Law of Cosines
The Law of Cosines c² = a² + b² - 2ab·cos(C) solves any triangle when you know three sides or two sides and the included angle.
The Formula
c² = a² + b² - 2ab × cos(C)
The Law of Cosines is a generalization of the Pythagorean theorem.
When angle C is 90°, cos(90°) = 0, and the formula simplifies to c² = a² + b².
Variables
| Symbol | Meaning |
|---|---|
| a, b | Two known sides of the triangle |
| c | The side opposite angle C (the side you are solving for) |
| C | The angle between sides a and b (the included angle) |
| cos | The cosine function |
Finding an Angle
cos(C) = (a² + b² - c²) / (2ab)
Rearrange the formula to find an angle when you know all three sides.
Example 1
Find side c when a = 7, b = 10, and C = 50°
c² = a² + b² - 2ab × cos(C)
c² = 7² + 10² - 2(7)(10) × cos(50°)
c² = 49 + 100 - 140 × 0.6428
c² = 149 - 89.99 = 59.01
c = √59.01 ≈ 7.68
Example 2
Find angle C when a = 5, b = 8, and c = 9
cos(C) = (a² + b² - c²) / (2ab)
cos(C) = (25 + 64 - 81) / (2 × 5 × 8)
cos(C) = 8 / 80 = 0.1
C = arccos(0.1) ≈ 84.26°
When to Use It
Use the Law of Cosines when:
- You know two sides and the included angle (SAS) and need the third side
- You know all three sides (SSS) and need to find an angle
- The Law of Sines cannot be applied (no opposite side-angle pair known)

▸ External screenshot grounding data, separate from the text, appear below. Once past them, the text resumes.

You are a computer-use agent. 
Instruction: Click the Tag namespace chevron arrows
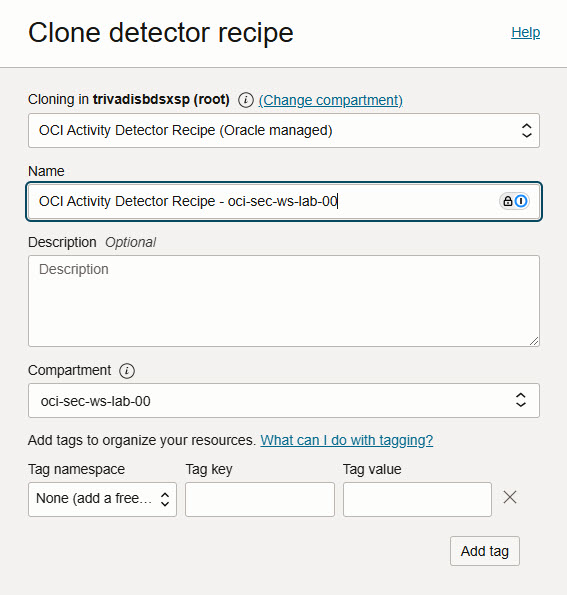165,499
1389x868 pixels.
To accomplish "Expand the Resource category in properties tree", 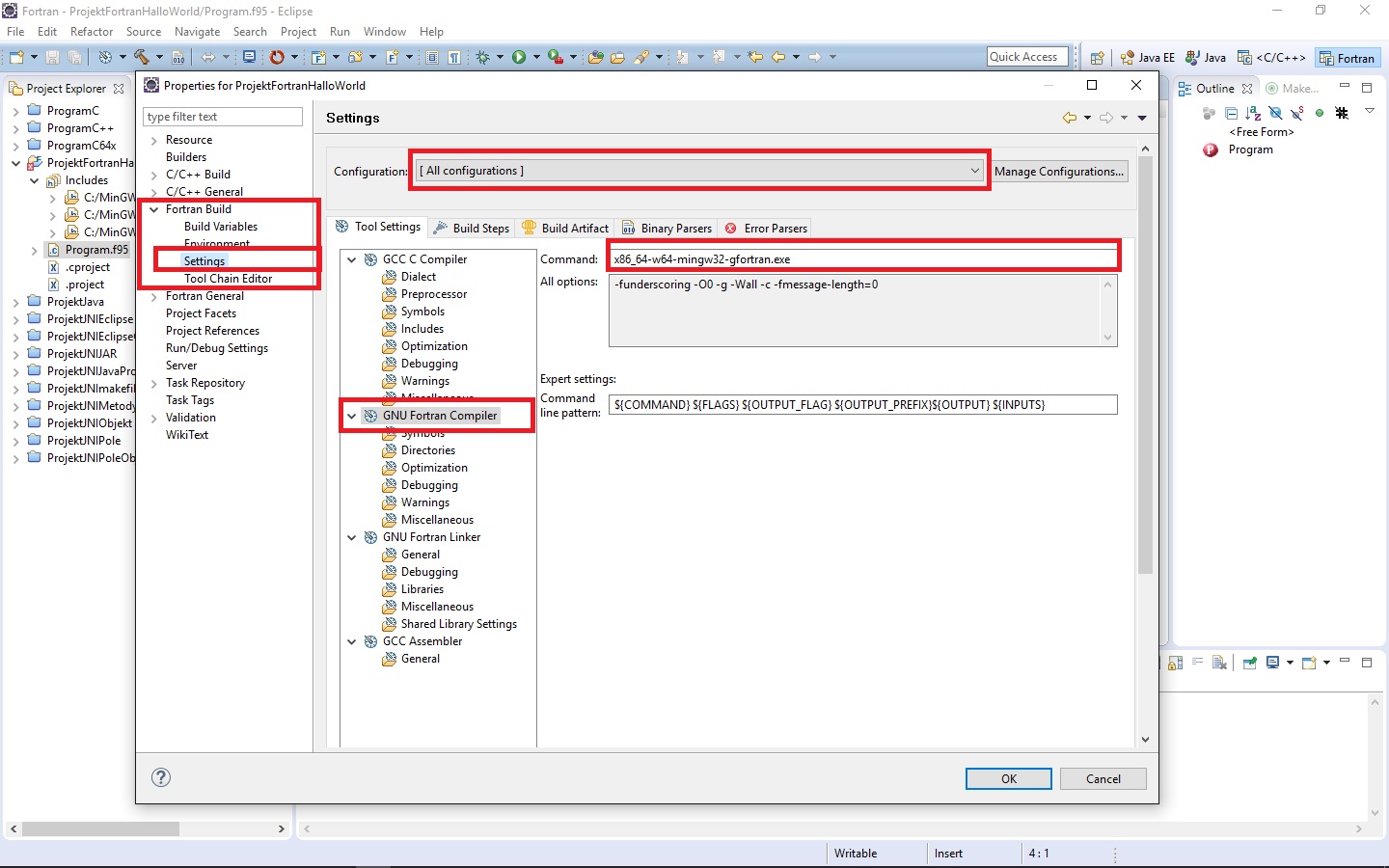I will coord(154,141).
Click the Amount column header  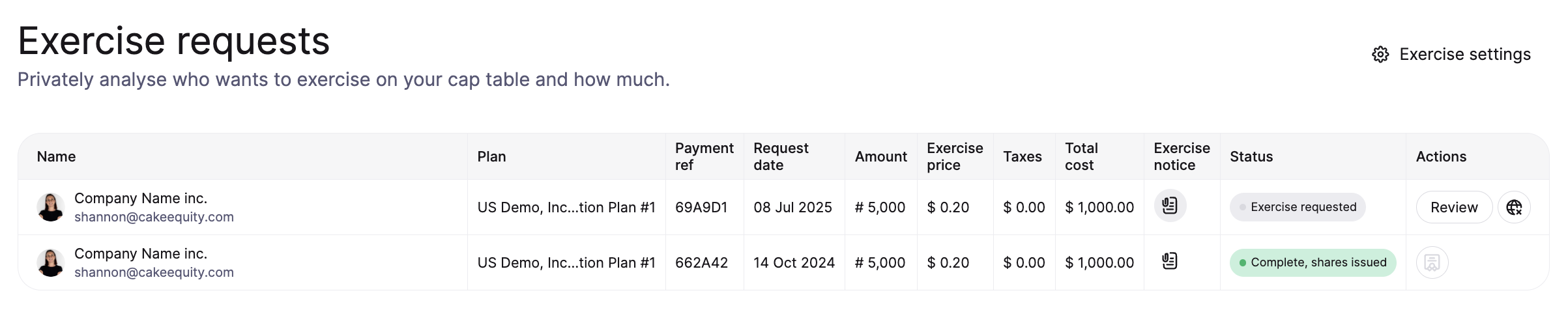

- Solving real-world problems like navigation, surveying, or physics
Key Notes
- Formula: c² = a² + b² − 2ab cosC: Where C is the angle opposite side c. Equivalent forms: a² = b² + c² − 2bc cosA; b² = a² + c² − 2ac cosB. Use the form where the unknown side or angle is isolated.
- Generalization of the Pythagorean theorem: When C = 90°, cosC = 0 and the formula reduces to c² = a² + b². The Law of Cosines is therefore the Pythagorean theorem extended to any triangle — acute, right, or obtuse.
- Two use cases: SAS (two sides + included angle) → find the third side directly. SSS (all three sides) → find an angle using cosC = (a² + b² − c²) / (2ab). Use the Law of Cosines first when you know two sides and the angle between them.
- Avoids the ambiguous case: Unlike the Law of Sines (SSA), the Law of Cosines for SAS and SSS configurations always produces a unique answer — no ambiguity about which triangle is intended.
- Applications: The Law of Cosines is used in surveying (computing distances from angle and two measured lengths), navigation (course correction calculations), physics (vector addition: the resultant's magnitude uses the law of cosines), and structural engineering for non-right-angle force analysis.